Vozes Inocentes
Nota: 8
A guerra é assunto de adultos insensíveis, como o cinema latino-americano parece ressaltar cada vez mais. Quando tratam das suas respectivas ditaduras, argentinos (Kamchatka) e chilenos (Machuca) guardam as crianças como reservas de pureza, enquanto brasileiros (Ação entre Amigos, Cabra-Cega, Benjamim) preferem acreditar que o amor é a última trincheira da salvação.
A película mexicana Vozes inocentes (Voces inocentes, 2004) também parte dessa idéia de que a guerra deve ser mantida longe das crianças, do contrário contamina o seu espírito - no bom sentido - primitivo. Aqui, não apenas a infância, como também a alienação, simboliza a paz: corre alegre o tempo todo, de um lado ao outro, o deficiente mental que brinca com os meninos.
Mas boa parte da pureza de Chava (Carlos Padilha) já se perdeu quando o pai fugiu de El Savador para os EUA, deixando-o como precoce chefe da casa, ao lado da mãe (Leonor Varela, a heroína de Blade 2). O pior virá quando o menino completar doze anos. O exercito salvadorenho logo o converterá em soldado contra os rebeldes da guerrilha FMLN - que igualmente querem cooptá-lo para o seu lado.
O roteiro de Oscar Torres se baseia na sua própria história durante a Guerra Civil que tomou o país entre 1981 e 1992. Milhares de crianças que mal conseguiam segurar um fuzil foram arrancadas da sua inocência. As cicatrizes ainda ardentes podem explicar parte do sensacionalismo que o diretor Luis Mandoki (Uma carta de amor, Olhar de anjo) imprime à película.
Tudo bem, o tema é árduo, mas assusta a falta de sutilezas. Tome criança chorando e família acuada em barracos entre o fogo cruzado na cidade. Tome discurso inflamado do padre local. Repare que a denúncia dos horrores da guerra, pretensamente libertária, passa pela defesa desses dois símbolos tradicionalíssimos, a família e a igreja. Tome também a descoberta do amor infantil sendo estripada pelo conflito. E tome close-up.

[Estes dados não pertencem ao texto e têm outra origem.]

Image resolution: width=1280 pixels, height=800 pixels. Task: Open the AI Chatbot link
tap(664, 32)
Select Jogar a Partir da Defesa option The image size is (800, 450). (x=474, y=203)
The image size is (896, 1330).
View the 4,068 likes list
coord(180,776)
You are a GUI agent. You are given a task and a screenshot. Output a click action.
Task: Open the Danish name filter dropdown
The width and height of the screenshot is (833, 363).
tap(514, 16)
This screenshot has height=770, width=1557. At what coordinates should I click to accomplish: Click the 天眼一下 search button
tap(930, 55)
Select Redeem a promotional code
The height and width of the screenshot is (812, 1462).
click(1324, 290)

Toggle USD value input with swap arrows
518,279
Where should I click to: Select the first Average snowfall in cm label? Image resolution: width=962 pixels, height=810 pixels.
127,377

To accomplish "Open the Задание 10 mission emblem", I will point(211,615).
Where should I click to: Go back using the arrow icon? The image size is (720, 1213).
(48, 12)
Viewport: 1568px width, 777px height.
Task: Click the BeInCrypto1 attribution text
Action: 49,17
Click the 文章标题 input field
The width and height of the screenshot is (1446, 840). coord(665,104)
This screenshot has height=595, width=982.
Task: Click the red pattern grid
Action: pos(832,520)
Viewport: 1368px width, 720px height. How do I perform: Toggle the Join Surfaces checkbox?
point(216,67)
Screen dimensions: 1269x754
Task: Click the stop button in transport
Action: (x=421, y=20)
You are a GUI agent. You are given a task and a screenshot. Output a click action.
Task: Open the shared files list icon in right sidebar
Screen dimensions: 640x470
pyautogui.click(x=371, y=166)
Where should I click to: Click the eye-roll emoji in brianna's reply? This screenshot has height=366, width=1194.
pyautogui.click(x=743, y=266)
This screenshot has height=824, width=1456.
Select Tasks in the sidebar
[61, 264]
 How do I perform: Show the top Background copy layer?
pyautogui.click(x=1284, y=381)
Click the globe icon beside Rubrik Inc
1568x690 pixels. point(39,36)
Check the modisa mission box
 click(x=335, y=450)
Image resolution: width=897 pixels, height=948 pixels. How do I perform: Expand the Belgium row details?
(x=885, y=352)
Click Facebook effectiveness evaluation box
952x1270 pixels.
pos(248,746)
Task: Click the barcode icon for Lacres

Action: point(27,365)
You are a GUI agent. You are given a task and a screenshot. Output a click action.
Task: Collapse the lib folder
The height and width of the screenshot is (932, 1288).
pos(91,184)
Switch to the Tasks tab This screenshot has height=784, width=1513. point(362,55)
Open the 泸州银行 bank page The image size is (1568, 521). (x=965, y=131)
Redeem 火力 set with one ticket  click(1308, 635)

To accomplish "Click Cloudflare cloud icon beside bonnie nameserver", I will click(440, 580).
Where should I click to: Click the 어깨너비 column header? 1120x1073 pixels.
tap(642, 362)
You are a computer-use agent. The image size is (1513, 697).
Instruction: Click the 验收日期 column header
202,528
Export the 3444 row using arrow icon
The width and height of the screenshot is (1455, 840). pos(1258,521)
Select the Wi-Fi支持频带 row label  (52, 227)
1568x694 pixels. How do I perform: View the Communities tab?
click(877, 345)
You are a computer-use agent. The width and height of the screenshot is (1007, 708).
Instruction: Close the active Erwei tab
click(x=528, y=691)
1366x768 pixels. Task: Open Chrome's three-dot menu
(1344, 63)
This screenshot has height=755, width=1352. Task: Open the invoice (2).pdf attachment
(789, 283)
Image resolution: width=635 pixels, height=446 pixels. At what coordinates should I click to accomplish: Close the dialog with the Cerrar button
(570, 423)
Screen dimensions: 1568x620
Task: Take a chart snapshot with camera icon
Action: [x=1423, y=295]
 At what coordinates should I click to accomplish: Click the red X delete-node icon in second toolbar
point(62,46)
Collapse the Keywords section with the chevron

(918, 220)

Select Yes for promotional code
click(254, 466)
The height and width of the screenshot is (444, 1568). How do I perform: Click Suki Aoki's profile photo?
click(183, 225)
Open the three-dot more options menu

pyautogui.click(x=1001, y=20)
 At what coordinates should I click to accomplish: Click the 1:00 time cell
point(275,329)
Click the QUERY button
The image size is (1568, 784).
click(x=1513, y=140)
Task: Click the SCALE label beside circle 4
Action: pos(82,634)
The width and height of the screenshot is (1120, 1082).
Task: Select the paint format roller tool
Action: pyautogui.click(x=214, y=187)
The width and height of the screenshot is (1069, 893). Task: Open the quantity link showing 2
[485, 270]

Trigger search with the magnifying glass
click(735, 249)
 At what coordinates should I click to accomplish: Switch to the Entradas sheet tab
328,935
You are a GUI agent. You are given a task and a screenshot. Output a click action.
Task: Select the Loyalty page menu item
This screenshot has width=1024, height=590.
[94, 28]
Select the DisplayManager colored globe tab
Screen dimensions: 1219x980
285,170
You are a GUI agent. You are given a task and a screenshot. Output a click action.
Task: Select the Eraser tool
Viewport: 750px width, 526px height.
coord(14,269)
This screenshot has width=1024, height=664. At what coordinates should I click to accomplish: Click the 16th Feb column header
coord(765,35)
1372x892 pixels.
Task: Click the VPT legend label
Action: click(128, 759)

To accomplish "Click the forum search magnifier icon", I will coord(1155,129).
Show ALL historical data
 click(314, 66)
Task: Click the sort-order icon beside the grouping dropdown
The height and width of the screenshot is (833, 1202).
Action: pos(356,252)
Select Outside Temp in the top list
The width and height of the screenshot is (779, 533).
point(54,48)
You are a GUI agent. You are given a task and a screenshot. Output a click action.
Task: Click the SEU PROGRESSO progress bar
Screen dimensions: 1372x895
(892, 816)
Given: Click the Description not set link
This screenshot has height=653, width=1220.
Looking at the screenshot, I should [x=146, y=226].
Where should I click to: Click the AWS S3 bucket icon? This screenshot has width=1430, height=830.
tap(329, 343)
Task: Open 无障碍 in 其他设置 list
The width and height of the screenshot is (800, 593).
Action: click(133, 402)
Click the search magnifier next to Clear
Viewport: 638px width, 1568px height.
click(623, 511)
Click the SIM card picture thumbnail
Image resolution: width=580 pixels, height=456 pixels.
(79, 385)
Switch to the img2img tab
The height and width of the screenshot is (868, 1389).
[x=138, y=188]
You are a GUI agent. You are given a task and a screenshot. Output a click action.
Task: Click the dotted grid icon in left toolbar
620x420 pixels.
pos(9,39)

O fato de Vozes inocentes recorrer a todo tipo de chantagem emocional para sequestrar o espectador à sua causa não seria, em si, de todo mal - muitos filme melhores e piores também agem assim. O problema é que Mandoki e o diretor de fotografia Juan Ruiz Anchia tentam dar à narrativa um certo realismo, com a câmera tremida a todo momento, mas não percebem que o tom documental entra em conflito com o sentimentalismo artificial.
As duas coisas simplesmente não se combinam. Isso gera aberrações como enquadramentos desfocados que, de um momento a outro, se endireitam para pegar a feição angustiada de Chava. Falando assim, soa preciosismo, mas não é. Na tela fica parecendo tosquice da Televisa.
Se você não se importa com esses detalhes formais, pode se emocionar com o filme sem problemas. Mas as barbeiragens de Mandoki - como a exposição desavergonhada de Carlos Padilha, um ator-mirim que não tem condição de segurar tantos closes - são mais violentas do que um fuzilamento.